One quibble is that I wish this post was clearer about how the example actions, outputs, and institutions you list are not always themselves motivated by longtermist or x-risk considerations, though many people who are motivated by longtermism/x-risk tend to think of the example outputs you list as more relevant to longtermist/x-risk considerations than many other reports and topics in the broader space of AI governance. E.g. w.r.t. "who's doing it," there are very few people at CSET or TFS who are working on these issues from something like a longtermist lens, there are relatively more at DeepMind or OpenAI (but not a majority), and then some orgs are majority/exclusively motivated by a longtermist/x-risk lens (e.g. FHI and the AI program team at Open Phil).
Thanks!
I agree with your quibble. Other than the examples you list here, I'm curious for any other favourite reports/topics in the broader space of AI governance - esp. ones that you think are at least as relevant to longtermist AI governance as the average example I give in this post?
Something that would improve this post but I didn’t have time for:
For each kind of work, give a sense of:
Maybe this process generalises and so longtermist AI governance can learn from other communities?

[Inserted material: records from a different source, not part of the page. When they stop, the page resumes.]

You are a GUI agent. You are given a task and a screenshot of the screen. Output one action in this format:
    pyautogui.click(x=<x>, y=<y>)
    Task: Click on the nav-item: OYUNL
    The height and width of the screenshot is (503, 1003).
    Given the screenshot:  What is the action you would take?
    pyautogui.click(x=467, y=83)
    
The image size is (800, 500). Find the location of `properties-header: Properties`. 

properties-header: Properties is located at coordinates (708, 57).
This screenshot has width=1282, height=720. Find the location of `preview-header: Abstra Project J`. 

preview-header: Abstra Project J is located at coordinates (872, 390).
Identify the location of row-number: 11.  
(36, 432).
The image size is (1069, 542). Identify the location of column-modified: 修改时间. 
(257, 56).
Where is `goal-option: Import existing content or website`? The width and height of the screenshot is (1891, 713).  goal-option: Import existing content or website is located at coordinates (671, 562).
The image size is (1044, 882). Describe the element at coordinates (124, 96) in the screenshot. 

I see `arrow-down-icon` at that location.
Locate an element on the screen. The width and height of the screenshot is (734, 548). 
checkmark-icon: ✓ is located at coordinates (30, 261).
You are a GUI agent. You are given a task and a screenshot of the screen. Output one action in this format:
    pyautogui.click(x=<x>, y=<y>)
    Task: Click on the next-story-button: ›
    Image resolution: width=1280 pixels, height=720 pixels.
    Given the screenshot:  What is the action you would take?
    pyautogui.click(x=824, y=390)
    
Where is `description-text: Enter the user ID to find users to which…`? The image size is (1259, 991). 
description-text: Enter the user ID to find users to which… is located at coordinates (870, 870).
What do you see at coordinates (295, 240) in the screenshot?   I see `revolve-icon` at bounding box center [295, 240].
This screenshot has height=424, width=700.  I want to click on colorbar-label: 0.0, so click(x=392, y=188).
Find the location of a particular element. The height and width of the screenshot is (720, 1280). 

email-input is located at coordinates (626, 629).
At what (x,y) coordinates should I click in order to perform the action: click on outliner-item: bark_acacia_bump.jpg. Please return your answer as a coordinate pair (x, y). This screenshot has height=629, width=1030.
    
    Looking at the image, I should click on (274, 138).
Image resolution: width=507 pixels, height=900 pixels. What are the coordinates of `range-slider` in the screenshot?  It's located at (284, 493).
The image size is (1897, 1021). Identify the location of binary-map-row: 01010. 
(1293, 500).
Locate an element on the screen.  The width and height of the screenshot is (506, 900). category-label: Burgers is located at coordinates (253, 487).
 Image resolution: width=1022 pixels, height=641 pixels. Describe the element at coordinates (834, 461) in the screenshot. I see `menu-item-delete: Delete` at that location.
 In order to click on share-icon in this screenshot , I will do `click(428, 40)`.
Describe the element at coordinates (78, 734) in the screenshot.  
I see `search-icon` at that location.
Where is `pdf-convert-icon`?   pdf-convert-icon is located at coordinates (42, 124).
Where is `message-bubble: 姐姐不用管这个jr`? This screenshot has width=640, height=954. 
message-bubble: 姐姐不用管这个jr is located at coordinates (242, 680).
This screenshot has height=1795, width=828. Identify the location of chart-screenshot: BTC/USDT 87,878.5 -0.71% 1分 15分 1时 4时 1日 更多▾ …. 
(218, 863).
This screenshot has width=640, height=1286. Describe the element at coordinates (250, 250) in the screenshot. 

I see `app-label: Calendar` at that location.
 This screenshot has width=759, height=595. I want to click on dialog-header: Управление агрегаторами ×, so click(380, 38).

In some sense, this post explains how the longtermist AI governance community is trying to go from “no one understands this issue well”, to actually improving concrete decisions that affect the issue.
It seems plausible that the process described here is pretty general (i.e. not specific to AI governance). If that’s true, then there could be opportunities for AI governance to learn from how this process has been implemented in other communities/fields and vice-versa.
Intuitively I feel that this process does generalise, and I would personally be really keen to read case studies of an idea/strategy that was moved from left to right in the diagram above. i.e a thinker initially identifies a problem, and over the following years or decades it moves to tactics research, then policy development, then advocacy and finally is implemented. I doubt any idea in AI governance has gone through the full strategy-to-implementation lifecycle, but maybe one in climate change, nuclear risk management, or something else has? Would appreciate if anyone could link case studies of this sort!
I am very new to AI governance and this post helped me a lot in getting a better sense of "what's out there", thank you! Now, what I'm about to say isn't meant so much as "I felt this was lacking in your post" but more as simply "reading this made me wonder about something": What about AI governance focused on s-risks instead of only/mostly x-risks? The London-based Center on Long-Term Risk (CLR) conducts pertinent work on the foundational end of the spectrum (see their priority areas). Which other organisations are (at least partly) working on AI governance focused on s-risks?
The Cooperative AI Foundation works on an agenda relevant to s-risks.
The Legal Priorities Project's research agenda also includes consideration of s-risks, alongside with x-risks and other type of trajectory changes, though I do agree this remains somewhat under-integrated with other parts of the long-termist AI governance landscape (in part, I speculate, because the perspective might face [even] more inferential distance from the concerns of AI policymakers than x-risk focused work).
Hi! Just want to point out that the [Future Proof report] link is broken.
Thanks, fixed!
Well done, Sam, this is really helpful - thank you!
Convergence also does a lot of work on the strategic level.